Charles Wesley’s journal for Tuesday, May 23, 1738, where he speaks of his experience on Whitsunday (the English title for Pentecost), two days earlier, an experience which seems to have released his power of evangelical verse, says:
At nine, I be­gan an hymn up­on my con­ver­sion, but I was per­suad­ed to break off for fear of pride. Mr. Bray, com­ing en­cour­aged me to pro­ceed in spite of Sa­tan. I prayed Christ to stand by me, and fin­ished the hymn. Upon my af­ter­wards show­ing it to Mr. Bray, the de­vil threw in a fiery dart, sug­gest­ing that it was wrong, and I had dis­pleased God. My heart sunk with­in me; when, cast­ing my eye up­on a Pray­er-book, I met with an an­swer for him. “Why boast­est thou thy­self, thou ty­rant, that thou canst do mis­chief?” Up­on this, I clear­ly dis­cerned it was a de­vice of the en­e­my to keep back glo­ry from God.  ...In his name, therefore, and through his strength, I will perform my vows unto the Lord, of not hiding His righteousness within my heart.  [See the Journal of Charles Wesley, 1:94-95; with this last phrase cf. lines 17-18 of the hymn.]
           
      On May 24, 1738, John Wesley wrote in his journal that he went to a prayer meeting in Aldersgate Street, “where one was reading Luther’s preface to the Epistle to the Romans. About a quarter before nine, while he was describing the change which God works in the heart through faith in Christ, I felt my heart strangely warmed.  I felt I did trust in Christ, Christ alone for salvation; and an assurance was given me that He had taken away my sins, even mine, and save me from the law of sin and death.”  

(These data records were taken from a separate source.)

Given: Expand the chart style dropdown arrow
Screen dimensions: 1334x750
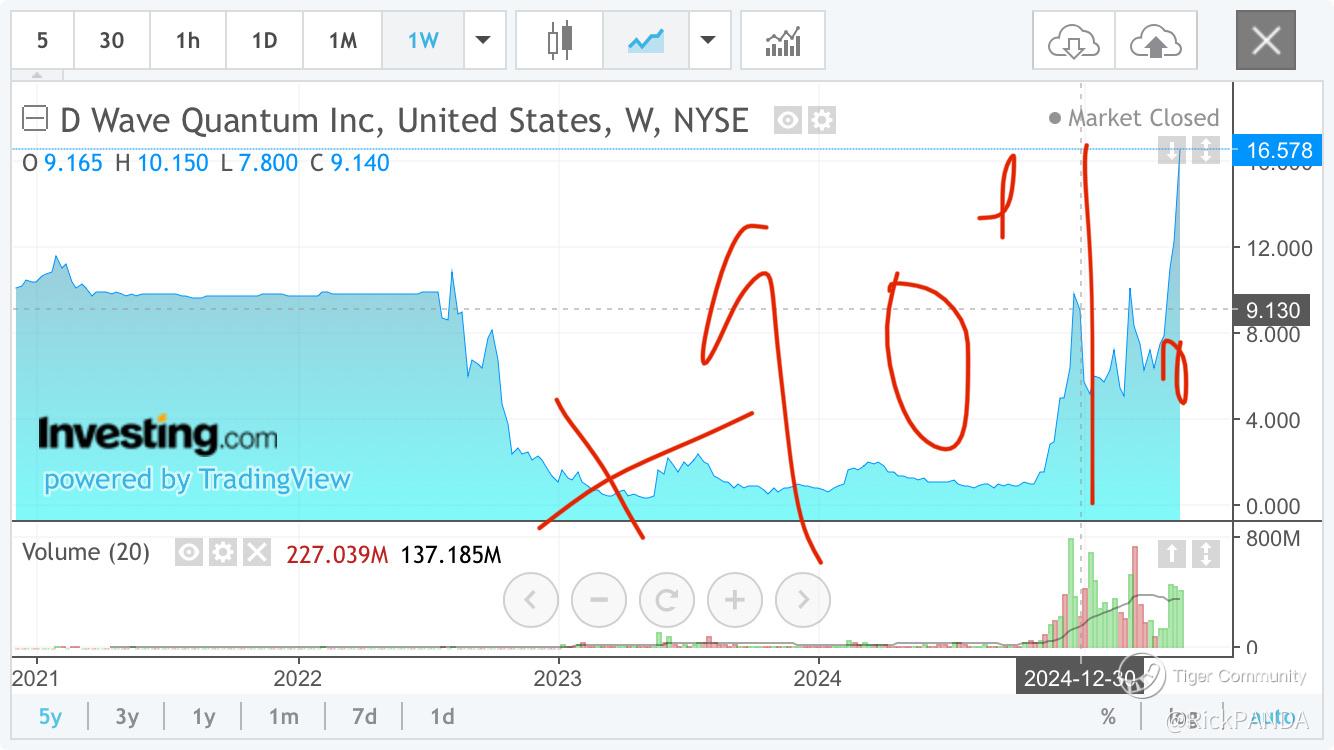Looking at the screenshot, I should tap(709, 41).
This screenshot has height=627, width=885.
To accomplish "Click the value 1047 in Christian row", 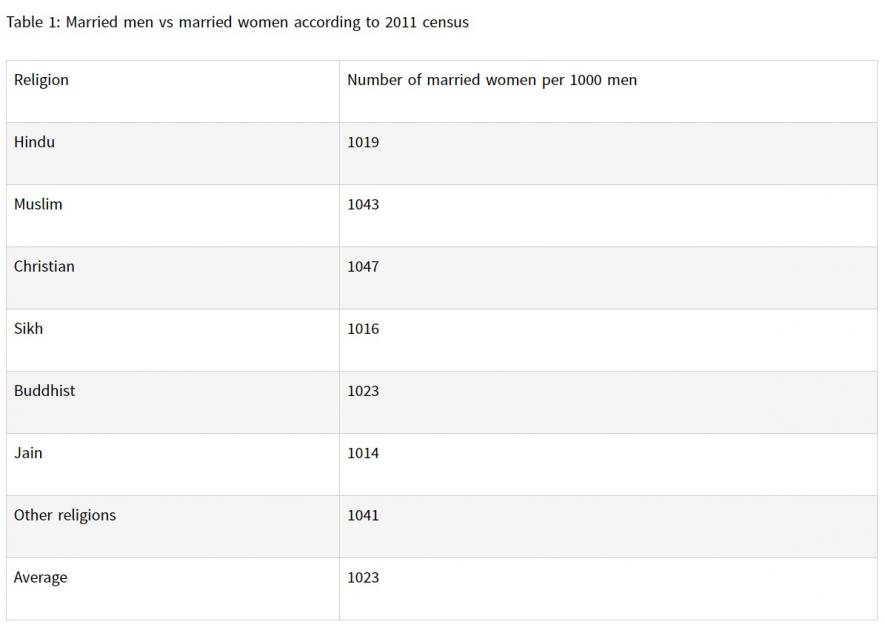I will [x=363, y=267].
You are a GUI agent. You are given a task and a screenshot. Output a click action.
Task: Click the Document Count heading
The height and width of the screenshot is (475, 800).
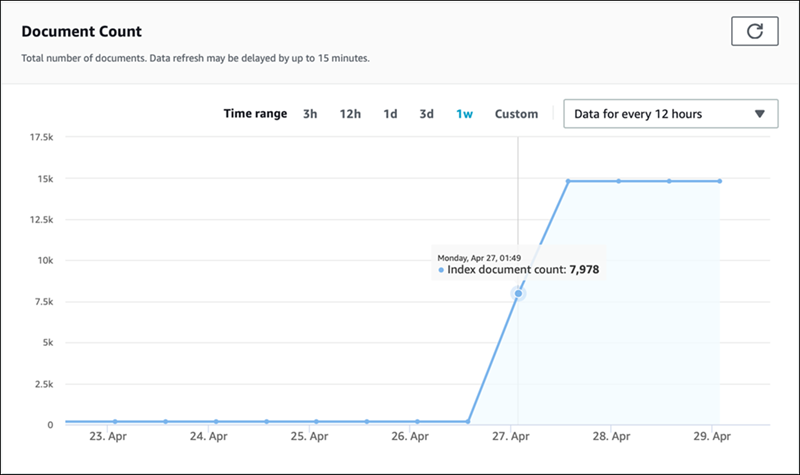(x=81, y=32)
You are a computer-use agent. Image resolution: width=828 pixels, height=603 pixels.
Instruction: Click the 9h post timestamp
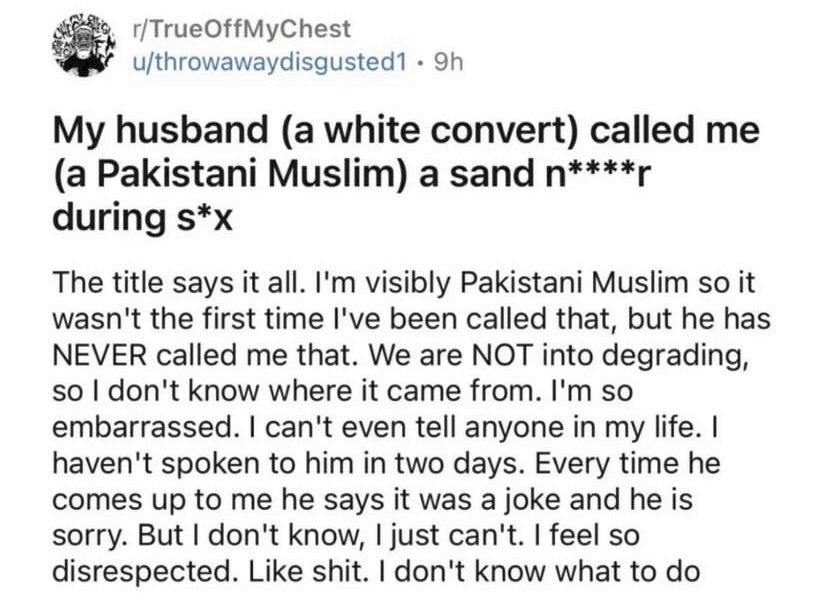448,63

      Charles Wesley later wrote of that night: “Towards ten, my brother was brought in triumph by a troop of our friends and declared, ‘I believe.’  We sang the hymn [Charles wrote at his conversion] with great joy, and parted with prayer.”

      The hymn Glory to God, and Praise and Love, which has 18 stanzas, and which we know as the hymn which begins with stanza 7, O For a Thousand Tongues to Sing, was written by Charles Wesley in 1739 to commemorate his conversion on May 21st, the year earlier.  It was published with the title For the Anniversary Day of One’s Conversion.  Traditionally O For a Thousand Tongues to Sing has been the opening hymn in Methodist hymnals throughout the world since 1780.